*Kutipan Teks*.

========================================

Isi Berita

Rilis yang di buat oleh ARAska dalam melaksanakan tugas sebagai Jurnalis

Sabtu, 31 Desember 2011

110711-senin(selasa)-TB.PKBSS-mamanda dinas

Photo: mb/ara

MENDOBRAK – Sirajul Huda tampil dalam Pekan Kemilau Banua Seribu Sungai, dengan menggelar Mamanda Dinas, untuk mendobrak Mamanda Tradisi

Mendobrak Mamanda Tradisi

BANJARMASIN – Perkembangan zaman dan semakin beragamnya etnis di Kalsel, akan mempengaruhi kesenian daerah. Bertambahnya etnis pendatang dari luar Kalsel yang sudah pasti membawa kesenian daerah mereka sendiri, harus disikapi dengan bijaksana.
            Apabila, orang Banjar tidak menyikapi hal ini, maka bisa menjadi kemungkinan kesenian tradisional Banjar akan tergeser kepopulerannya di daerah sendiri, sehingga lambat laun semakin terlupakan, dan hanya menjadi catatan sejarah.
            Inovasi dan kreasi pada kesenian tradisi Banjar, merupakan suatu sikap yang harus diambil oleh pelaku seni tradisi Banjar. Inovasi bukan berarti secara total menghilangkan akar dan ciri khas dari kesenian tradisi tersebut, namun memberikan warna baru pada tampilan, sehingga memberikan kesegaran baru, yang pada akhirnya menimbulkan keinginan tahuanan dari generasi muda, tentang seperti apa tradisi yang sebenarnya.

========================================

*Entri Hasil Ekstraksi*.
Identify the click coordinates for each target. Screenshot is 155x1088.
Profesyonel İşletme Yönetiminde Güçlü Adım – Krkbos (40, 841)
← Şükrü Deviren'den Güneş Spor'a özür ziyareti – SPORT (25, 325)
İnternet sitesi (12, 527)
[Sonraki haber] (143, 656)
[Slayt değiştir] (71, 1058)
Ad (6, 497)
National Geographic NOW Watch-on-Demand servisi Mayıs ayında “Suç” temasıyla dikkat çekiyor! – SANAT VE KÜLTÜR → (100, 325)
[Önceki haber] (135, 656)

========================================

*Yang Ditanyakan*.
1: Jawab pertanyaan berikut berdasarkan berita tentang Mamanda:
(a) Pada hari dan tanggal berapa berita ini dimuat?
(b) Siapa yang tampil dalam Pekan Kemilau Banua Seribu Sungai, dan pertunjukan apa yang digelarnya?
(c) Sikap apa yang menurut berita harus diambil oleh pelaku seni tradisi Banjar?
2: Menurut berita tentang Mamanda, mengapa bertambahnya etnis pendatang di Kalsel harus disikapi dengan bijaksana? Jelaskan dalam satu sampai tiga kalimat.
3: Tuliskan lanjutan berita tentang Mamanda dari kalimat terakhir kutipan teks.
Entri tersebut merupakan bahan tersendiri yang terpisah dari kutipan berita.

*Jawaban per Tugas*.
1:
(a) Sabtu, 31 Desember 2011.
(b) Sirajul Huda, yang menggelar Mamanda Dinas.
(c) Melakukan inovasi dan kreasi pada kesenian tradisi Banjar.

2: Etnis pendatang dari luar Kalsel pasti membawa kesenian daerah mereka sendiri. Jika orang Banjar tidak menyikapinya, kesenian tradisional Banjar bisa tergeser kepopulerannya di daerah sendiri. Lambat laun kesenian itu akan semakin terlupakan dan hanya menjadi catatan sejarah.

3:
Pada akhir 2010, Mata Banua mendengar kabar, bahwa salah satu tokoh kesenian Banjar yaitu Sirajul Huda, yang ingin mementaskan kesenian Mamanda, tapi dengan  nuansa tampilan baru dalam bentuk yang lebih modern. Keinginan tersebut, mendapat kritikan dari banyak tokoh Mamanda yang ada di Kalsel, yang tidak setuju terhadap perubahan dari kesenian tradisi.
Kekakuan para tokoh tradisi terhadap pakem kesenian, yang menyebabkan banyak kesenian tradisional kalah bersaing dengan kesenian modern, atau kesenian tradisional dari daerah lain yang masuk di Kalsel. Kekakuan yang menyebabkan generasi muda, takut untuk berinovasi dan berkreasi terhadap kesenian daerah Banjar.
Jumat, 8 Juli 2011 yang lalu, pada pukul 20.00 Wita dalam Pekan Kemilau Banua Seribu Sungai (PKBSS) Taman Budaya (TB) Kalsel, di Gedung Balairung Sari, akhirnya Sirajul Huda yang juga tokoh tari daerah Kalsel, mementaskan kesenian Mamanda yang bernuansa kekinian.
Mamanda Dinas, itulah nama yang diberikan oleh Sirajul Huda untuk mamanda yang ia tampilkan dengan judul Taparukui, sebagai persembahan pagelaran dari daerah Banjarbaru. Isi naskah yang dibuat oleh Sirajul Huda sendiri, menceritakan tentang sebuah desa di Banjarbaru, dengan tema pemerataan pendidikan.
Alkisah, anak kepala desa yang merasa sedih melihat kawan-kawan di desanya,  tidak bisa melanjutkan pendidikan karena kekurangan biaya, hingga akhirnya ia meminta kepada ayahnya agar membantu anak-anak desa tersebut agar bisa kembali melanjutkan sekolah ke jenjang yang lebih tinggi.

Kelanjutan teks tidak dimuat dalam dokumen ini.